EXCERPTED TEXT:
------------------------------------------------------------
This is a swindle - to teach poverty when you have promised riches. "So you judge a man poor who lacks nothing?" By his own merit, you say, and that of his endurance, not by Fortune's. Do you then refuse to judge him rich for the very reason that his riches cannot give out? Would you rather have much or enough? He who has much craves more, which is proof that he does not yet have enough; he who has enough has attained what never fell to the rich man's lot: a stopping point. Or do you suppose these are not riches simply because no one has been proscribed on account of them? because on account of them no son has forced poison on anyone, no wife on anyone? because in war they are safe? because in peace they are untroubled? because it is neither dangerous to hold them nor laborious to manage them?
"But he has too little who only just escapes cold, hunger, and thirst." Jupiter has no more. What is enough is never too little, and what is not enough is never much. After conquering Darius and the Indians, Alexander is poor. Am I lying? He searches for something to make his own, he ransacks unknown seas, he sends new fleets into the Ocean and bursts through the very barriers, so to speak, of the world. What is enough for nature is not enough for the man. Someone has been found who could lust after something more, when everything was his: so great is the blindness of minds, and so great, once a man has made his way, is each one's forgetfulness of his own beginnings. He who not long ago was the disputed master of an obscure corner is gloomy when, the limit of the lands having been reached, he must return through a world that is his own.
Money has never made anyone rich; on the contrary, it has struck into everyone a greater craving for itself. You ask what the cause of this is? He who has more begins to be able to have more. To sum up: from those whose names are reckoned alongside Crassus and Licinus, drag forward into the open whichever one you please; let him bring his fortune, and let him add up at once everything he has and everything he hopes for: that man, if you trust me, is poor; if you trust yourself, he may become poor. But this man here, who has arranged his affairs to fit what nature requires, is not only beyond the feeling of poverty but beyond the fear of it. Yet, so you may know how difficult it is to confine one's means to nature's measure, this very man whom we have pared down, whom you call poor, has even something superfluous.
But wealth dazzles the crowd and turns it toward itself, if a great deal of cash is carried out of some house, if much gold is overlaid even on its roof, if the household staff is choice in physique or conspicuous in dress. The happiness of all such men looks outward, to the public; but that man whom we have withdrawn both from the people and from Fortune is blessed inwardly. For as for those in whom busy poverty has falsely usurped the name of riches, they have riches in the way we are said to "have" a fever, when in fact it has us. We are accustomed, on the contrary, to say "a fever holds him": in the same way we should say "riches hold him."
There is nothing, then, that I would rather have urged on you than this, of which no one is warned enough: that you measure all things by natural desires, which can be satisfied either for nothing or for little - only do not mix vices into your desires. You ask at what kind of table, with what kind of silver, by how well-matched and smooth-cheeked attendants the food is brought? Nature desires nothing besides the food itself.
Hunger is not ambitious; it is content to come to an end, and does not much care by what means it ends. These are the torments of an unhappy luxury: it looks for how it may be hungry again even after being full, how it may not fill the belly but cram it, how it may call back a thirst already laid to rest by the first drink. And so Horace splendidly denies that it matters to one's thirst from what cup, or by how elegant a hand, the water is served. For if you judge it to matter to you how long-haired the boy is, and how transparent the cup he holds out to you, you are not thirsty.
------------------------------------------------------------
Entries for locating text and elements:

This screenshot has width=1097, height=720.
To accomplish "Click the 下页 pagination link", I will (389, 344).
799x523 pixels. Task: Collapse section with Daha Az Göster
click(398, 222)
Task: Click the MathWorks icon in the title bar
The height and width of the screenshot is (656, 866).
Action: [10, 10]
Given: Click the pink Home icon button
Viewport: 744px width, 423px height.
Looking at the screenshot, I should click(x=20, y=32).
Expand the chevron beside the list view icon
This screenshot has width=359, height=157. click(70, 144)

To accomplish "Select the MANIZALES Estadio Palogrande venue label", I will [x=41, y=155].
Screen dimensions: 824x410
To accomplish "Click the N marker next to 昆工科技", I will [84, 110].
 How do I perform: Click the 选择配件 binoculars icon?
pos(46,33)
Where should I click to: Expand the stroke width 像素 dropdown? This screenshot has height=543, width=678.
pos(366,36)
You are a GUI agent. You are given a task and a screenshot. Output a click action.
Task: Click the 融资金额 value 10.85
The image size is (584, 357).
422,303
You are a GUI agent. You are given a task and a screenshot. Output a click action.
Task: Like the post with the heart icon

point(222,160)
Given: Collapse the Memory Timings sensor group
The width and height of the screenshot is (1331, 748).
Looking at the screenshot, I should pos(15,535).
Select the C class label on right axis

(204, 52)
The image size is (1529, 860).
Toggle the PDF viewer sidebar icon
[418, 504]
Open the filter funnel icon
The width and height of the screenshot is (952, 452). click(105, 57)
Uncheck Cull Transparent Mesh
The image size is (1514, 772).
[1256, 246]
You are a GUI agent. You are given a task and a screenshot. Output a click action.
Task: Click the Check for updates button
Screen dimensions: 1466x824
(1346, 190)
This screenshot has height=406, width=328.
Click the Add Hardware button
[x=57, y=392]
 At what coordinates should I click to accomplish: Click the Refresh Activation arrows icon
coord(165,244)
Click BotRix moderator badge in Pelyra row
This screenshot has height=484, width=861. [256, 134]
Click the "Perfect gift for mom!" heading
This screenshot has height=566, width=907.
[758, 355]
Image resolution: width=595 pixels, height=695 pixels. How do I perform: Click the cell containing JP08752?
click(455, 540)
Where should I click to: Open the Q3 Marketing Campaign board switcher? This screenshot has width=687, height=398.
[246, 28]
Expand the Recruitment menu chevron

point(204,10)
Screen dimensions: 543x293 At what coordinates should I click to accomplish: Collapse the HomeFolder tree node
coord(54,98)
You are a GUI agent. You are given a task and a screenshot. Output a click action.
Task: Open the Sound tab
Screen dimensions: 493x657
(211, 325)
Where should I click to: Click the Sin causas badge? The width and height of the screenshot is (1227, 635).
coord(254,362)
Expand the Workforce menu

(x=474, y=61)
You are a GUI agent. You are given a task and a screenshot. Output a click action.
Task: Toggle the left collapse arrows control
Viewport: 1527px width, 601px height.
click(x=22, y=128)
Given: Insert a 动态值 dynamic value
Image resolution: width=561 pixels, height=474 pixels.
------------------------------------------------------------
TASK INSTRUCTIONS:
[1] In the text on riches and poverty, who is called poor after conquering Darius and the Indians?
[2] Rewrite the part of the text on riches and poverty between "Hunger is not" and "are not thirsty.", inclusive, changing "cup" to "goblet".

SET OF ANSWERS:
[1] Alexander.

[2]
Hunger is not ambitious; it is content to come to an end, and does not much care by what means it ends. These are the torments of an unhappy luxury: it looks for how it may be hungry again even after being full, how it may not fill the belly but cram it, how it may call back a thirst already laid to rest by the first drink. And so Horace splendidly denies that it matters to one's thirst from what goblet, or by how elegant a hand, the water is served. For if you judge it to matter to you how long-haired the boy is, and how transparent the goblet he holds out to you, you are not thirsty.